The following example shows how to add an ACE to the csc_in access list to use the CSC SSM to protect the web server on a DMZ network from infected files uploaded by HTTP from external hosts:

hostname(config)# access-list csc_in permit tcp any 192.168.20.0 255.255.255.0 eq 80
 
   

Where to Go Next

For instructions on how to use the CSC SSM GUI, see the Cisco Content Security and Control (CSC) SSM Administrator Guide.

Additional References

For additional information related to implementing the CSC SSM, see the following documents:

Related Topic
Document Title

Assistance with SSM hardware installation and connection to the adaptive security appliance.

Cisco ASA 5500 Series Hardware Installation Guide

Accessing ASDM for the first time and assistance with the Startup Wizard.

Cisco ASA 5500 Series Adaptive Security Appliance Getting Started Guide

Instructions on use of the CSC SSM GUI.
Additional licensing requirements of specific windows available in the CSC SSM GUI.
Reviewing the default content security policies in the CSC SSM GUI before modifying them or entering advanced configuration settings.

Cisco Content Security and Control (CSC) SSM Administrator Guide

Technical Documentation, Marketing, and Support-related information.

See the following URL:

http://www.cisco.com/en/US/products/ps6823/index.html.

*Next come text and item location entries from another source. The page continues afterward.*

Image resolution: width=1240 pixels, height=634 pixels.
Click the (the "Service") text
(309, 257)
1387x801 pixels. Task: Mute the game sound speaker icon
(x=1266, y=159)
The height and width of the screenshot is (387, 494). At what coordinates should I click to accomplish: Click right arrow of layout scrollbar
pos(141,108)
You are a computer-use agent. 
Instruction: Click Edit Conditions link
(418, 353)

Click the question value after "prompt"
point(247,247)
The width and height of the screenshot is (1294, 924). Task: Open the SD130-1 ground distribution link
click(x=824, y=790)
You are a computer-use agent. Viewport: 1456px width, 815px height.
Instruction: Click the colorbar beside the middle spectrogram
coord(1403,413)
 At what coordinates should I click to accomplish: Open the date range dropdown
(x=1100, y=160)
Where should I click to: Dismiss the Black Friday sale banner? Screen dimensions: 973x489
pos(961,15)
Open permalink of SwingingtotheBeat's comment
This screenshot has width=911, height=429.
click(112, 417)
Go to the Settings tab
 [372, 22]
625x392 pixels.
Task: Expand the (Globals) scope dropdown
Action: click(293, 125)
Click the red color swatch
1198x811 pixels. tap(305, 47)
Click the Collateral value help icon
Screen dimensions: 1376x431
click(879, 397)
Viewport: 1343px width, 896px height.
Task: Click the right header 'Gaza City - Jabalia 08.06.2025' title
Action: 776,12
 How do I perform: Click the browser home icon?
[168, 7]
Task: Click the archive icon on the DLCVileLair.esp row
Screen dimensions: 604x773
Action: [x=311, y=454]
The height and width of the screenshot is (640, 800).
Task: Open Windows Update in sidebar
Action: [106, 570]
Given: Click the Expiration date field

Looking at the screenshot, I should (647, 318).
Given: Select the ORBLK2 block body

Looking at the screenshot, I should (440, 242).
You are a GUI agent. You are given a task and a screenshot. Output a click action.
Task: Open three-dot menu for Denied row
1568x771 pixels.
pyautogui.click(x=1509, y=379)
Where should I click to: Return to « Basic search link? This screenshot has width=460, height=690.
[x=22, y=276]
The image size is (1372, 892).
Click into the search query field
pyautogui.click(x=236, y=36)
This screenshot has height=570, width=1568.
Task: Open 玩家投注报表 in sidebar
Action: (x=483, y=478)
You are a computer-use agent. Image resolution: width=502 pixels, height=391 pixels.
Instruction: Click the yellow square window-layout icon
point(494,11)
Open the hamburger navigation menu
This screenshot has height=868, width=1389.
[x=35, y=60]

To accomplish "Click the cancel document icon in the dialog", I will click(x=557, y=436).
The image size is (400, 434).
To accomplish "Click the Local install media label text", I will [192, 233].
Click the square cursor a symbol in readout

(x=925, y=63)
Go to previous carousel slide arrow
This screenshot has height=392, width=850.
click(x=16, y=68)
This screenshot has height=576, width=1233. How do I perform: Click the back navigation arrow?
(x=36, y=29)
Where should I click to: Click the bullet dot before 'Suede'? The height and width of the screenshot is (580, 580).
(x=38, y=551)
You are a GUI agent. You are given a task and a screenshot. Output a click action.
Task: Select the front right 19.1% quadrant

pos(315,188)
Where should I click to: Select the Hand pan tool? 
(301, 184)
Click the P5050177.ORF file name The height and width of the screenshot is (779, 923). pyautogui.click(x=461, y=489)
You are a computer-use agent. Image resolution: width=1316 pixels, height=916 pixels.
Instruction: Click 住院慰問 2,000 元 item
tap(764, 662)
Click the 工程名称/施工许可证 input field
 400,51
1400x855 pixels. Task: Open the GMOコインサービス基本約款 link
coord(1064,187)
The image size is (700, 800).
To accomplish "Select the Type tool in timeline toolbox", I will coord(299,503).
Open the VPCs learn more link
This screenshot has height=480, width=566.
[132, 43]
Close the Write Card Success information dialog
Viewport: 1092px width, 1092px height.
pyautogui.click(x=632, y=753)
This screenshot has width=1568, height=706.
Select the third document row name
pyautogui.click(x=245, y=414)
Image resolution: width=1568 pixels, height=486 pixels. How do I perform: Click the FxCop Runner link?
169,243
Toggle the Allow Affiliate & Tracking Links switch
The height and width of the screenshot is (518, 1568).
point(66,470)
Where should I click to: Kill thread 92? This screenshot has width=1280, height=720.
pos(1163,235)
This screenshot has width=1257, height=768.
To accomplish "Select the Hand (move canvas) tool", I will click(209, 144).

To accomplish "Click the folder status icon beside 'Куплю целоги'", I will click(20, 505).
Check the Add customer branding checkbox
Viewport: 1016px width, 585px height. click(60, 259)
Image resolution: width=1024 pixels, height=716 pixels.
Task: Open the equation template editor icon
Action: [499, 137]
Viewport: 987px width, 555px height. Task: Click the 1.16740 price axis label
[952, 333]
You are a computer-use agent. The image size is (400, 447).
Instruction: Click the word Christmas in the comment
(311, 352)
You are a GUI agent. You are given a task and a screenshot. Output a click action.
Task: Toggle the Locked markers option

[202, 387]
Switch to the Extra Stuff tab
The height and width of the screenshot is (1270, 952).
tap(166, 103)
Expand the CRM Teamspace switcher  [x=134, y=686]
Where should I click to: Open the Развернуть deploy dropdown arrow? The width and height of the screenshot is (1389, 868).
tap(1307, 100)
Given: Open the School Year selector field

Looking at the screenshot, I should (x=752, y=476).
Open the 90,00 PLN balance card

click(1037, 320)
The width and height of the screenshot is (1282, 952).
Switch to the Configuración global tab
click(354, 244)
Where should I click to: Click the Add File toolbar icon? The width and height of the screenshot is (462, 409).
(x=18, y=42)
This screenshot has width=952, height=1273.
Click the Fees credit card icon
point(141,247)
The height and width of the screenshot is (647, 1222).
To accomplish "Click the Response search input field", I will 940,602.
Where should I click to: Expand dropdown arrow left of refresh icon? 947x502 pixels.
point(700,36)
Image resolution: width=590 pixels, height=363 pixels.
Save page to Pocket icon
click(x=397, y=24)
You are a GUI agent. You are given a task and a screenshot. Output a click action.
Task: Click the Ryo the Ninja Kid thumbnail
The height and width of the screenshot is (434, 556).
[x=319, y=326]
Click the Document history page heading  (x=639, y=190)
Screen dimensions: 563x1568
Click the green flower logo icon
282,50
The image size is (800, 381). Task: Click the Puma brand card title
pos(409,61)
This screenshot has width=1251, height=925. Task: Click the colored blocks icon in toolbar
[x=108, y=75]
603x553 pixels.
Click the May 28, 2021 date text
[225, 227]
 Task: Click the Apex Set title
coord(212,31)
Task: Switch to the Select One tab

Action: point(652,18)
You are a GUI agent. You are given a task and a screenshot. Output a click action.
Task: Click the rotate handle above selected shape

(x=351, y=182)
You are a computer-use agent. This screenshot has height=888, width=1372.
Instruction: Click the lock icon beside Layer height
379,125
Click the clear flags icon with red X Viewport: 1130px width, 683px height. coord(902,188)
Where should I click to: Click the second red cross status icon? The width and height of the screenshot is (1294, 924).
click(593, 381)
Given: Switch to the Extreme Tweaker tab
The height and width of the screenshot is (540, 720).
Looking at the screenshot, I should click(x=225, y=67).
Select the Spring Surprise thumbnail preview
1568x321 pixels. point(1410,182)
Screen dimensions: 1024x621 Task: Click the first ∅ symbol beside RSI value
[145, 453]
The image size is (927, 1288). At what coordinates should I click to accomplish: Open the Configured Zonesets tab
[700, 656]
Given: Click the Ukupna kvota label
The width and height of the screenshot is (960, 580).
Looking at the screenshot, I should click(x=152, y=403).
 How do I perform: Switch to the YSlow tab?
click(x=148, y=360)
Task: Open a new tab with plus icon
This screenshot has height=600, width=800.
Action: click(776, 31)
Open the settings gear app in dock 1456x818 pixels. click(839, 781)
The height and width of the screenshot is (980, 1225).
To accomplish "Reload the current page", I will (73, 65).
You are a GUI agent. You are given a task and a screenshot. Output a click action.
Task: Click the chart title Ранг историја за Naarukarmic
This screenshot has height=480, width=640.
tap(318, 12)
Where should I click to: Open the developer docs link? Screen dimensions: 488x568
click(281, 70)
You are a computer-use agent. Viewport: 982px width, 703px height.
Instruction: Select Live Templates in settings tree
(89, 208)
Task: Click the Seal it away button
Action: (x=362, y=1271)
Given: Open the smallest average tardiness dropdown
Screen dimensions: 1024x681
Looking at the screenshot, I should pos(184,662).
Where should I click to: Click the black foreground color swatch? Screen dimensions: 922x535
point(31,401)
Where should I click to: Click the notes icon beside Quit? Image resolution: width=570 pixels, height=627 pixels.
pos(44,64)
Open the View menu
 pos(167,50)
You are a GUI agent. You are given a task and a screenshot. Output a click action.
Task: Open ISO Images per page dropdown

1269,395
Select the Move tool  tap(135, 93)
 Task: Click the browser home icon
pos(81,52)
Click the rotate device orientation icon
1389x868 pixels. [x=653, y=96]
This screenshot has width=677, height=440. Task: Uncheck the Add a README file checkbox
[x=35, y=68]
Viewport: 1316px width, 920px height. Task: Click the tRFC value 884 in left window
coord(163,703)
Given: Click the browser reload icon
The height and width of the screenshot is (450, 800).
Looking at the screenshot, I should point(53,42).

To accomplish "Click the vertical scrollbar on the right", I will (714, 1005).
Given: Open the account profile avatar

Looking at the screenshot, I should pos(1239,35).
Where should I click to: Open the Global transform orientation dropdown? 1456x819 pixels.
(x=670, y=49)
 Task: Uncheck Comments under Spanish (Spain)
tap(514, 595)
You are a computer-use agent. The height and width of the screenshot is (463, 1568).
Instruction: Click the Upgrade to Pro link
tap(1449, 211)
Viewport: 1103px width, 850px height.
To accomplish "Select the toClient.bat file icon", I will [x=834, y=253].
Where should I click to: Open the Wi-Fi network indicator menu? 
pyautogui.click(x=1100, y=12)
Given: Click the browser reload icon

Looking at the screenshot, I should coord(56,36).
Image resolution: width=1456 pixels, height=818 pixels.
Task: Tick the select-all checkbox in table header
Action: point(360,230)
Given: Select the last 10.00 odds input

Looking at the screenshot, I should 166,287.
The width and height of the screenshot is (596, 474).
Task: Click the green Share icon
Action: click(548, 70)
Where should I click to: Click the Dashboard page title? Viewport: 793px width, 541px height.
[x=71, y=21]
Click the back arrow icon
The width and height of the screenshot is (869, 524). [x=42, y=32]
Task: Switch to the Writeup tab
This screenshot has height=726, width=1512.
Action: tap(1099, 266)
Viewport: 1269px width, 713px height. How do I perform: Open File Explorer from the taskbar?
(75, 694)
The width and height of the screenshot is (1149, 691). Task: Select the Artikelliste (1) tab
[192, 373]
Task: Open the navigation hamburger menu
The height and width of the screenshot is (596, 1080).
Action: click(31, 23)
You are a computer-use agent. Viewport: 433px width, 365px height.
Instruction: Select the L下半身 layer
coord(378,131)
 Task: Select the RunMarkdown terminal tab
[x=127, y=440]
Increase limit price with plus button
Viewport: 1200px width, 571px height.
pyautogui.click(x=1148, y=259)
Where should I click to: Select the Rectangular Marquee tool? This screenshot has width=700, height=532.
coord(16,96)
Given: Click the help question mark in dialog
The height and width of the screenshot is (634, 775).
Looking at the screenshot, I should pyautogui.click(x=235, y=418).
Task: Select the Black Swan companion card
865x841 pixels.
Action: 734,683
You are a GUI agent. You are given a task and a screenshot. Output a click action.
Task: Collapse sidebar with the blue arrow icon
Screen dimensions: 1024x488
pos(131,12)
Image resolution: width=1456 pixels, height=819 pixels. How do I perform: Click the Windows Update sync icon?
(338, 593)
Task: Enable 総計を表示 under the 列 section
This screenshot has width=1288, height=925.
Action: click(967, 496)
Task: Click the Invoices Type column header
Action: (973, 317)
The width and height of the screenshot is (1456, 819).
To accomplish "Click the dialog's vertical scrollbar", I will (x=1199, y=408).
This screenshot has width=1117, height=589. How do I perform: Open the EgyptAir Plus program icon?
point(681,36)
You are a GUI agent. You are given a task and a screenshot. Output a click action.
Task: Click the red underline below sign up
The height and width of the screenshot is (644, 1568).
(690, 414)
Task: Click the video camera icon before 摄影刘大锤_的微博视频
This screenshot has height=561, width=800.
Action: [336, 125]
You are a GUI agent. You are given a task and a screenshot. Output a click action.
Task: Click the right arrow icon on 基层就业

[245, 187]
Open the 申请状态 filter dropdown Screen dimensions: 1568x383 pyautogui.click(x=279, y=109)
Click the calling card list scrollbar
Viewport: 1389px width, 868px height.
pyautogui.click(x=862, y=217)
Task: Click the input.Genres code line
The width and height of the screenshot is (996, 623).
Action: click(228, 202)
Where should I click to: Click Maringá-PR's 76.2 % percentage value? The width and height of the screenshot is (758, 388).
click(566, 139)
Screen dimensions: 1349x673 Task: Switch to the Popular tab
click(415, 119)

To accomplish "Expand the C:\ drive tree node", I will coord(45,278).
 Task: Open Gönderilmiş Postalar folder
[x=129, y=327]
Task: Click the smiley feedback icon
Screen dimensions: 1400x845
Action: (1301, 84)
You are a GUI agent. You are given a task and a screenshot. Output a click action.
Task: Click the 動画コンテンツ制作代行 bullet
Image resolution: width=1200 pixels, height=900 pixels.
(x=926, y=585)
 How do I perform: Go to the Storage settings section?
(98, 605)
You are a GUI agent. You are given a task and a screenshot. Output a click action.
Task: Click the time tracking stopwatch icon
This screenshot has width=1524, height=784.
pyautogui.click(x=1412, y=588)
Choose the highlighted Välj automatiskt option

Feature History for the CSC SSM

Table 56-2 lists each feature change and the platform release in which it was implemented.

Table 56-2 Feature History for the CSC SSM 

Feature Name
Platform Releases
Feature Information

CSC SSM

7.0(1)

The CSC SSM runs Content Security and Control software, which provides protection against viruses, spyware, spam, and other unwanted traffic.

The following commands were introduced: csc {fail-close | fail-open}, hw-module module 1 [recover | reload | reset | shutdown], session, show module [all | slot [details | recover]].

 

Password reset

7.2(2)

The hw-module module password-reset command was introduced.

CSC SSM

8.1(1) and 8.1(2)

This feature is not supported on the ASA 5580.

CSC syslog format

8.3(1)

CSC syslog format is consistent with the adaptive security appliance syslog format. Syslog message explanations have been added to the Cisco Content Security and Control (CSC) SSM Administrator Guide. All syslog messages include predefined syslog priorities and cannot be configured through the CSC SSM GUI.